Recommendation for Dylan: Pure Encapsulations B-Complex Plus, 1 cap AM with breakfast. ~$25-35/month at iHerb. Methylated forms hedge MTHFR uncertainty pre-23andMe; clean ingredient list; trusted brand. Alternative: Jarrow B-Right at half the cost for similar methylation coverage.

Total cost estimate: $15-35/month. Among the cheapest insurance interventions in the supplement space.

Baseline (before starting; relevant subset for Dylan's June 2026 panel)

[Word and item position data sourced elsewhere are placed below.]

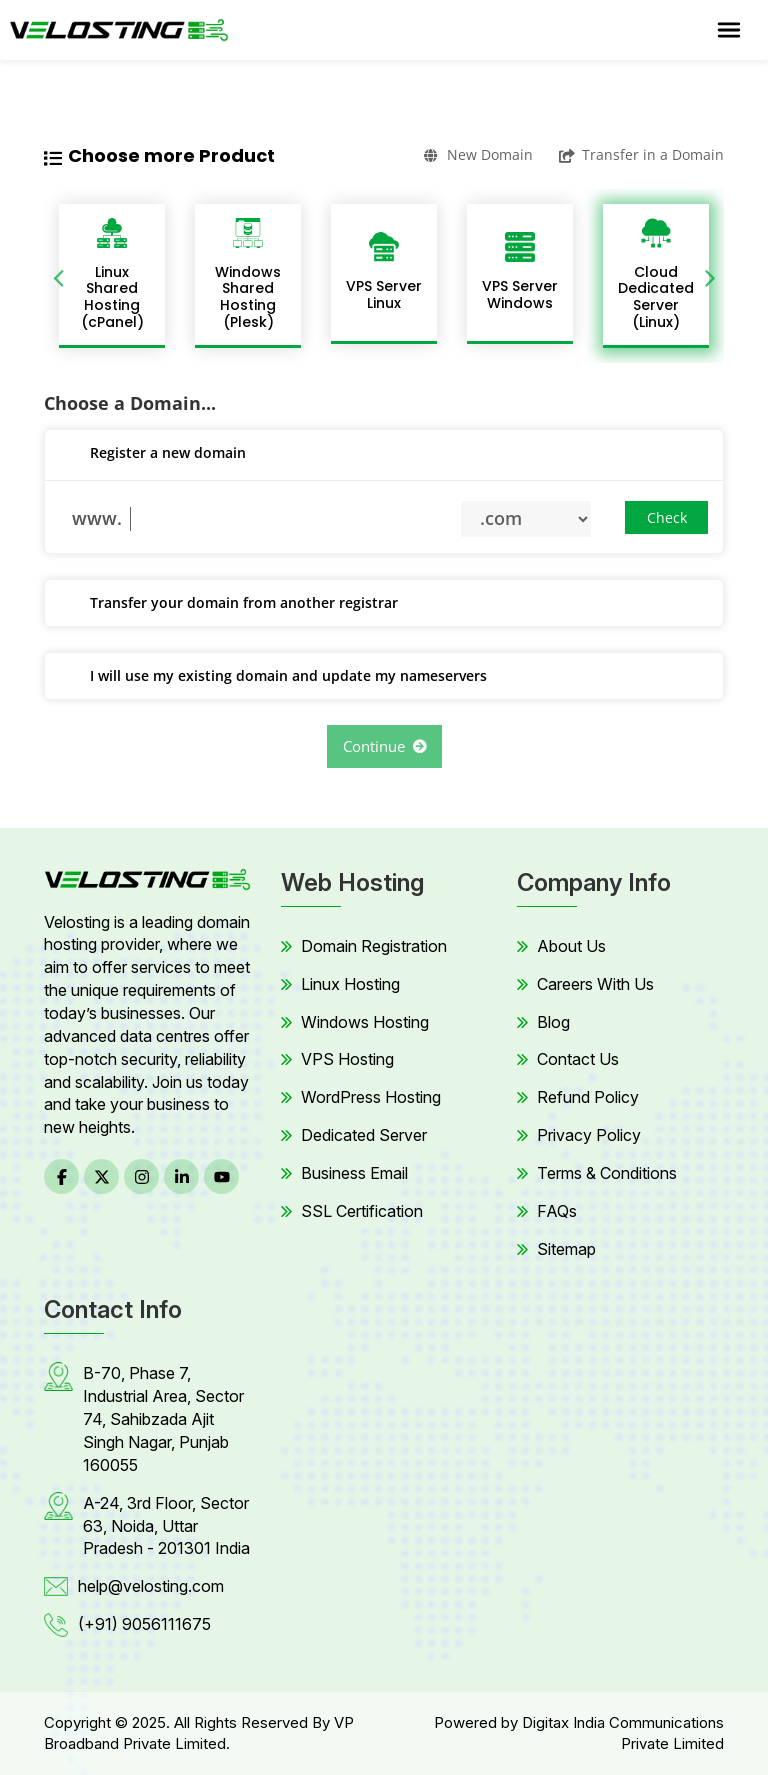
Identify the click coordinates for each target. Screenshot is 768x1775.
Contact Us (578, 1059)
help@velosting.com (151, 1586)
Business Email (354, 1173)
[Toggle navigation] (729, 30)
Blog (553, 1022)
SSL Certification (362, 1211)
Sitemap (566, 1249)
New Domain (478, 154)
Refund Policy (588, 1097)
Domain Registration (374, 946)
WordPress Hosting (371, 1097)
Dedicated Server (364, 1135)
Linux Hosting (350, 984)
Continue (384, 746)
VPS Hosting (347, 1059)
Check (667, 517)
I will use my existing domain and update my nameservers (273, 677)
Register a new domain (153, 454)
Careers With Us (595, 984)
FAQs (557, 1211)
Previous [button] (58, 276)
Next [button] (710, 276)
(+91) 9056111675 (144, 1624)
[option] (112, 276)
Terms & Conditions (607, 1173)
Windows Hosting (365, 1022)
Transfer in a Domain (641, 154)
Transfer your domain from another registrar (229, 604)
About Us (571, 946)
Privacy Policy (589, 1135)
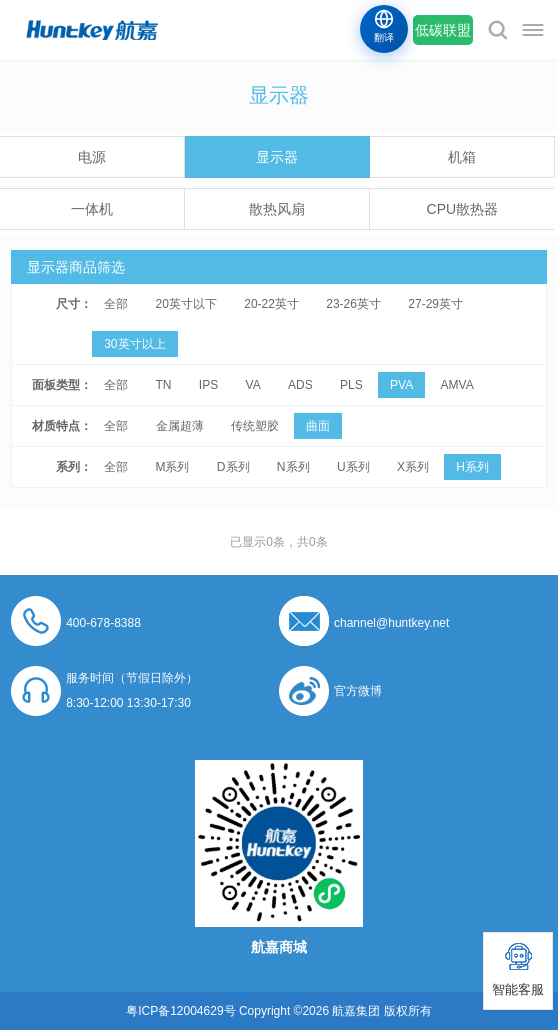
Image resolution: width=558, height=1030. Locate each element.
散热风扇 (277, 209)
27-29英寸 (435, 304)
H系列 (472, 467)
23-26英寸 (353, 304)
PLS (351, 385)
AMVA (457, 385)
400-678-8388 (103, 623)
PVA (401, 385)
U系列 (353, 467)
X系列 (413, 467)
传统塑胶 (255, 426)
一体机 (92, 209)
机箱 (462, 157)
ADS (300, 385)
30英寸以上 (134, 344)
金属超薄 (180, 426)
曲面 (318, 426)
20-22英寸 (271, 304)
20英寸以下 (186, 304)
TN (164, 385)
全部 (116, 304)
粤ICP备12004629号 (180, 1011)
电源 (92, 157)
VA (253, 385)
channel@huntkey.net (391, 623)
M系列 (173, 467)
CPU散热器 (463, 209)
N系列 (293, 467)
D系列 (233, 467)
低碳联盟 (443, 30)
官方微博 (358, 691)
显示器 (277, 157)
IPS (208, 385)
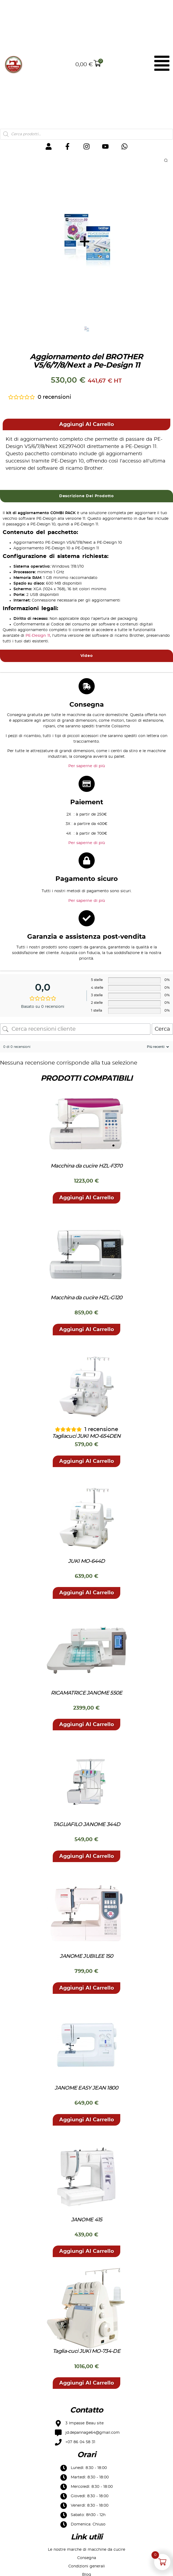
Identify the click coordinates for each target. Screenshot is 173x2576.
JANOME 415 (86, 2220)
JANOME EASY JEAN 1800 (86, 2088)
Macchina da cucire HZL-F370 (86, 1166)
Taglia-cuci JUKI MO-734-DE (86, 2351)
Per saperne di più (86, 766)
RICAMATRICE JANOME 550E (86, 1693)
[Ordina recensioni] (157, 1047)
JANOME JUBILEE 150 (86, 1956)
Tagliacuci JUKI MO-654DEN (86, 1436)
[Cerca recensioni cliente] (75, 1029)
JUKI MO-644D (86, 1561)
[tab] (86, 496)
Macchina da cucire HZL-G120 (86, 1298)
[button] (86, 424)
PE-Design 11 (38, 636)
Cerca (162, 1029)
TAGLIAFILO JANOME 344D (86, 1824)
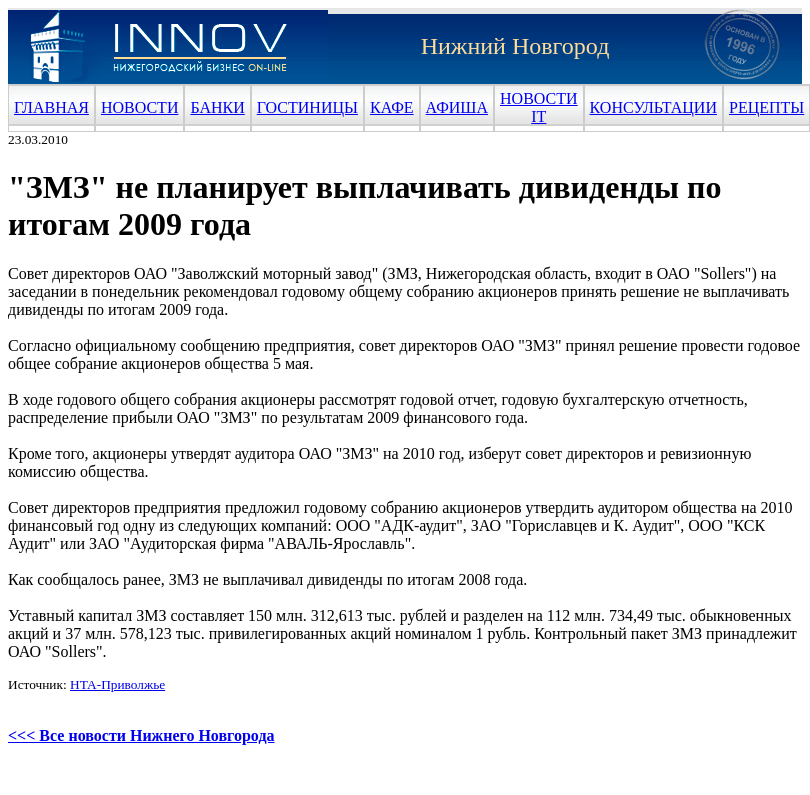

• Homocysteine — most useful single marker. Optimal <7 µmol/L; functional <10 µmol/L; concerning >12 µmol/L. Already in Dylan's June 2026 panel context.
• Methylmalonic acid (MMA) — functional B12 marker; elevated in B12 deficiency before serum B12 drops. More sensitive than serum B12 alone.
• Holotranscobalamin (active B12) — fraction of B12 bound to TC2 and bioavailable. More functional than total B12.
• Serum B12 — standard but late marker; can be normal with functional deficiency.
• RBC folate — reflects 3-month folate status; better than serum folate.
• Plasma pyridoxal-5-phosphate (P5P) — direct B6 activity marker. Less commonly ordered.
• CBC with MCV — macrocytic anemia (MCV >100) suggests B12 or folate deficiency.
• TSH, free T3, free T4 — exclude thyroid causes of fatigue/cognitive symptoms before attributing to B-vitamin deficiency.
• CMP, lipid panel, hs-CRP — general baseline.

During use

• Subjective tracking: energy, mood, mental clarity, sleep, exercise recovery — track over 4-8 weeks.
• Bright yellow urine = absorption confirmation.
• 6-12 month recheck: homocysteine + MMA + B12 + RBC folate to confirm target levels.

Post-genotyping (Dylan ~June 5-15, 2026)

• MTHFR C677T + A1298C — primary decision-driver for methylated form vs generic.
• MTRR A66G, MTR A2756G, CBS variants — secondary.
• COMT V158M — modulates methyl donor demand.